Une télé 3D, c'est grosso modo le même prix qu'une TV HD...


----------



## stéphane83 (19 Juillet 2011)

Samsung smart tv : c'est un vrai bijou.
Hd seulement mais quel hd!


----------



## Fab'Fab (19 Juillet 2011)

Ouais
Mais là on parle de TV3D :mouais:


----------



## stéphane83 (19 Juillet 2011)

Yes of course!


----------



## Frenchroller (22 Juillet 2011)

Perso, j'ai une TV HD 3D de chez Philips, l'image est juste incroyable.
De plus elle est dotée de Net TV, et d'un home cinéma 5.1

Pour la qualité je te conseille cette marque, mais pour le prix...ça fait quand même assez cher


----------



## Sindanárië (22 Juillet 2011)

Quelle idée d'avoir pris des écrans plats aussi.

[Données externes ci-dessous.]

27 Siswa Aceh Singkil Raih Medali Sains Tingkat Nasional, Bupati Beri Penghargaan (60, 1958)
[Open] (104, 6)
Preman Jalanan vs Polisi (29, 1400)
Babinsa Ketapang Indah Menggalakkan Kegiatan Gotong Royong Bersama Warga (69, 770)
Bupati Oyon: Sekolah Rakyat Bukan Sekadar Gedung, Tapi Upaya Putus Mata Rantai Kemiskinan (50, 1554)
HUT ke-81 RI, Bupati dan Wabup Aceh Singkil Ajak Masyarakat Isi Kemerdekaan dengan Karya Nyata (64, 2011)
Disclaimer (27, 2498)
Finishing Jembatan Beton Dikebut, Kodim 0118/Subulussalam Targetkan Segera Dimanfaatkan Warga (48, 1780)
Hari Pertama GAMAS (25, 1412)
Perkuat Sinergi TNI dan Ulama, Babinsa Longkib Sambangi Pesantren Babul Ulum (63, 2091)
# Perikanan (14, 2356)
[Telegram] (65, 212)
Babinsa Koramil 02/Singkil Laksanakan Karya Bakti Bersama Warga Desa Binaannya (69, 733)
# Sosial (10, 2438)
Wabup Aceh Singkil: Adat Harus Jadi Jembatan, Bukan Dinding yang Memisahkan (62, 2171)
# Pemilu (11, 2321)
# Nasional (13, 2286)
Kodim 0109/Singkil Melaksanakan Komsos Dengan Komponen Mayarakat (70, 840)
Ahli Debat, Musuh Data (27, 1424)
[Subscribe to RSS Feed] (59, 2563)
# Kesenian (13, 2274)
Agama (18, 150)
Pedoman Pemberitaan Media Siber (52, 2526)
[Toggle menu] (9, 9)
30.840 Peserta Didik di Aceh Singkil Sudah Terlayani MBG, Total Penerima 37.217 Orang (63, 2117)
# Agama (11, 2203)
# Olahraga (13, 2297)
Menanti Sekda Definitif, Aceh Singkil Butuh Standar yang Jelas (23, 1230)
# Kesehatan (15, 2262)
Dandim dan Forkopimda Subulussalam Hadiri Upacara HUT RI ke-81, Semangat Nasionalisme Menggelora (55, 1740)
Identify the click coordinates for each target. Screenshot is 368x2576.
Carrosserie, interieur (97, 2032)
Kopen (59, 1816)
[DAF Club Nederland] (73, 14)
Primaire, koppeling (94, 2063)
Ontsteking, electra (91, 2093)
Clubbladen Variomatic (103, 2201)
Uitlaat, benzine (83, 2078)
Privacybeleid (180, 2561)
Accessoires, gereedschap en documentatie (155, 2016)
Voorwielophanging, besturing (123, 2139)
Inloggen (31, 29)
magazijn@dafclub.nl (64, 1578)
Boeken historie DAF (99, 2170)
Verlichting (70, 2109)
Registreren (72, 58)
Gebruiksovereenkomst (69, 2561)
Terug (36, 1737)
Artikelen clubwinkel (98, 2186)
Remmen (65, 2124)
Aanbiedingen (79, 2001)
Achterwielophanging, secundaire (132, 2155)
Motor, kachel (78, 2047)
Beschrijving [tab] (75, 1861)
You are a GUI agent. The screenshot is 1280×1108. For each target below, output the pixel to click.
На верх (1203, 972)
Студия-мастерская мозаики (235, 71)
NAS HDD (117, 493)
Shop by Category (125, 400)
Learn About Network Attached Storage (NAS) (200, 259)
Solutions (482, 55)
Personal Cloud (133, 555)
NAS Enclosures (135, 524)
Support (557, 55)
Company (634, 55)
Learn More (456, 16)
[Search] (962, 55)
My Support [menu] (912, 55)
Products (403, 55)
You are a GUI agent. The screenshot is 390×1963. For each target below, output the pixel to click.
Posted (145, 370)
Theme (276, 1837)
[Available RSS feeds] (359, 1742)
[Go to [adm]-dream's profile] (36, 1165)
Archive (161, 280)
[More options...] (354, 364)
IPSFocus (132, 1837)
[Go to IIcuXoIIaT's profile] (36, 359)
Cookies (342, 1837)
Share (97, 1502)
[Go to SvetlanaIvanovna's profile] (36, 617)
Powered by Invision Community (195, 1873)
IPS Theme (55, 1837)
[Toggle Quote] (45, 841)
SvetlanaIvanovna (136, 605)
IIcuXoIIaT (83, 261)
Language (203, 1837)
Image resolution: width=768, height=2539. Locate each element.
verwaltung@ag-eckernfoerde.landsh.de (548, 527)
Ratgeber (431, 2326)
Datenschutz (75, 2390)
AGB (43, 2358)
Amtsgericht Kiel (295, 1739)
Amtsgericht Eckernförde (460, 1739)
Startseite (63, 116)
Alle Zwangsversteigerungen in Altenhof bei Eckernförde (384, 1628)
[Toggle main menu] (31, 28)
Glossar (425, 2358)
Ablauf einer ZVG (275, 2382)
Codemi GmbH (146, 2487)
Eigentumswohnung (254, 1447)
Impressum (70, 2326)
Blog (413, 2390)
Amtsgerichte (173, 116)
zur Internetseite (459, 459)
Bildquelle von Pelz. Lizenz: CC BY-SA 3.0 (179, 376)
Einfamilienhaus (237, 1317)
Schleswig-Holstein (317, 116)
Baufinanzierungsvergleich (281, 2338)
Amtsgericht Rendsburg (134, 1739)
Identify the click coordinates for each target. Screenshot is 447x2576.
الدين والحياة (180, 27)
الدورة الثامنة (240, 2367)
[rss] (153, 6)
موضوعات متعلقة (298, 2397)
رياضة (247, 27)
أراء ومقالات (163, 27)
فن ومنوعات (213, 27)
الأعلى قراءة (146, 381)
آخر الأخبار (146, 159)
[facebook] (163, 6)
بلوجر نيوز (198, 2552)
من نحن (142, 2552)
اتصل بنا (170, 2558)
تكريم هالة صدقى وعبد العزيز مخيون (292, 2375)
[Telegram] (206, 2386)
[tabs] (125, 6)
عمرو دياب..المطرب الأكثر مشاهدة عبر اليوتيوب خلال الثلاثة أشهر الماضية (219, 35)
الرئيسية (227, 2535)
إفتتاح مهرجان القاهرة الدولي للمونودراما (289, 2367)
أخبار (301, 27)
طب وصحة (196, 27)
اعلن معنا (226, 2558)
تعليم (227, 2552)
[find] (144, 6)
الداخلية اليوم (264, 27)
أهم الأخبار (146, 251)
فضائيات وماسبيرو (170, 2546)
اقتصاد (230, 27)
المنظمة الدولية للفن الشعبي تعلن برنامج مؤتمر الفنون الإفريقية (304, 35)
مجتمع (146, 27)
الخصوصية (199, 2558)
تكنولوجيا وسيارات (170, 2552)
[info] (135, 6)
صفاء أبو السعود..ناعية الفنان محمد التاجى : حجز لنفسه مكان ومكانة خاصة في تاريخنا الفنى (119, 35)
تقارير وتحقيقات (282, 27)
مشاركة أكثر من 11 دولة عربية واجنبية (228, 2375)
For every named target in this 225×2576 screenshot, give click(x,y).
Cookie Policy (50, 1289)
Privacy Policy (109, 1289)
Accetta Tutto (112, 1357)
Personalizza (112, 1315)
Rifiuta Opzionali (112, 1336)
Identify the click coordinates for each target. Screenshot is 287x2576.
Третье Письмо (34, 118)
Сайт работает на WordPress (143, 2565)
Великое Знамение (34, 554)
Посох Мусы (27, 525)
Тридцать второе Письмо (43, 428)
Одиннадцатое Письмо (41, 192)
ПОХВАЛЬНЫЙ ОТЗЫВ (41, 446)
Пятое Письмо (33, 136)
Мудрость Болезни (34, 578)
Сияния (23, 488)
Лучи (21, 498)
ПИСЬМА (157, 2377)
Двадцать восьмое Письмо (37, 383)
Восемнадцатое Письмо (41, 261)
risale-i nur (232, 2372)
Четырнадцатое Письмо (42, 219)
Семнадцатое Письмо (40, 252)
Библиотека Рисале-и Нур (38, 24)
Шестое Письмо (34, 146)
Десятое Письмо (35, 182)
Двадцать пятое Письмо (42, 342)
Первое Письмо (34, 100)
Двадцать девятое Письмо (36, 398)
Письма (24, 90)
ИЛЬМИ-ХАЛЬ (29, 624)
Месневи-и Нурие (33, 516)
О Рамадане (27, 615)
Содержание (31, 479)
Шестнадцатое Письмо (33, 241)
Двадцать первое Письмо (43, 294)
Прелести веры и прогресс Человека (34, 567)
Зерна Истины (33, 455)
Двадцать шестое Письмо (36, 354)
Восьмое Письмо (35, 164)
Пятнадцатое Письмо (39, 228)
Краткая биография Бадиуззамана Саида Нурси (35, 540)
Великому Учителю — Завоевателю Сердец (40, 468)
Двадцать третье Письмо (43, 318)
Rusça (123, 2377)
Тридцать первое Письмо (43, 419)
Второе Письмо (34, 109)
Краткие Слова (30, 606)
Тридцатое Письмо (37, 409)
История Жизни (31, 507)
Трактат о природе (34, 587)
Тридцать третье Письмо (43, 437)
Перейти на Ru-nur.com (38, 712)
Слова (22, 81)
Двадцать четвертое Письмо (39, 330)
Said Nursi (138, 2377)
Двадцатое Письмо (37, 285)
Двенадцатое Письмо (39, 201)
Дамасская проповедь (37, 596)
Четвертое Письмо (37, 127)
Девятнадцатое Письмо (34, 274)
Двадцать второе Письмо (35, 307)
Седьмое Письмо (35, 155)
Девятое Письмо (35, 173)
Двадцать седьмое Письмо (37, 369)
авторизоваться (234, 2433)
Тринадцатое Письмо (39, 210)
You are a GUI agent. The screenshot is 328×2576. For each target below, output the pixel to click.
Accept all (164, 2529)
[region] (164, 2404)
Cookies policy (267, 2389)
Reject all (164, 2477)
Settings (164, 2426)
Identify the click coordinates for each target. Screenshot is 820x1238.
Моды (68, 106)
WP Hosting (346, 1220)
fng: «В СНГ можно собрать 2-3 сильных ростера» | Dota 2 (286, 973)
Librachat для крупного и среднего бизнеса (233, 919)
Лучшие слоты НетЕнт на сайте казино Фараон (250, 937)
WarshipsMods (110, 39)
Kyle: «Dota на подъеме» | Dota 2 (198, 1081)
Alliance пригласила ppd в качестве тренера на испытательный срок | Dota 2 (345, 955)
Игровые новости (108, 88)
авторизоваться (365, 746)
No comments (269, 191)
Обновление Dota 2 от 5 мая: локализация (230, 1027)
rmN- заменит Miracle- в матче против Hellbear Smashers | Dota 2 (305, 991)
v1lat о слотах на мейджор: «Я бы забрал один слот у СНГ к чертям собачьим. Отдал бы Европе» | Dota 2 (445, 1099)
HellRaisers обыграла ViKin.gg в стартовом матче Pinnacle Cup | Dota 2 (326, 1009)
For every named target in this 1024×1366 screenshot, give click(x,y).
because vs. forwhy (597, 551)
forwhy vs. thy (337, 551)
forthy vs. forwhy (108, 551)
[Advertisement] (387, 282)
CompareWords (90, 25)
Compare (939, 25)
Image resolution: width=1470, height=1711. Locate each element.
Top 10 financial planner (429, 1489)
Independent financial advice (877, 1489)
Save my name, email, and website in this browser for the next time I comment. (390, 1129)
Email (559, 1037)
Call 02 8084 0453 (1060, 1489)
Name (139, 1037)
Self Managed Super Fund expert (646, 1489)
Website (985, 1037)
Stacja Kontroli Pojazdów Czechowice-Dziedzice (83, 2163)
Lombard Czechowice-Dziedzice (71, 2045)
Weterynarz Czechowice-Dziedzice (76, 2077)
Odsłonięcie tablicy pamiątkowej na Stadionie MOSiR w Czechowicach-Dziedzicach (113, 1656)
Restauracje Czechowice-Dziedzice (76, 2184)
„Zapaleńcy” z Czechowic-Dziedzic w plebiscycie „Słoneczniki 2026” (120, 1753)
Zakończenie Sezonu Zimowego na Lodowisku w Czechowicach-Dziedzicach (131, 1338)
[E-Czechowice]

Avec le cathodiques vous en aviez de l'epaisseur et du relief... Fallait pas, voilà tout.


----------



## anty (1 Août 2011)

Je ne sais pas si la question est toujours d'actualité, mais étant possesseur d'une TV Led "LG 55LW5500" (3D, HD et tout le toutim), j'en suis très content.

Utilise la technologie de la 3D passive, lunette très légère, image en 3D très sympa (bien que je ne soit pas un spécialiste), cela donne réellement une valeur ajouté à certains films (surtout ceux d'animations).

De plus, elle dispose des services internet qui peuvent dépanner, et c'est plug and play avec plex qui permet facilement de regarder ses films, ses bibliothèques iphoto / aperture ou écouter la musique d'itunes.

Pour finir, on peut utiliser son iphone / ipad (ou tel android) comme télécommande très pratique pour naviguer dans les menus, ou avec le navigateur internet.


----------



## Fab'Fab (1 Août 2011)

Excellent modèle.


----------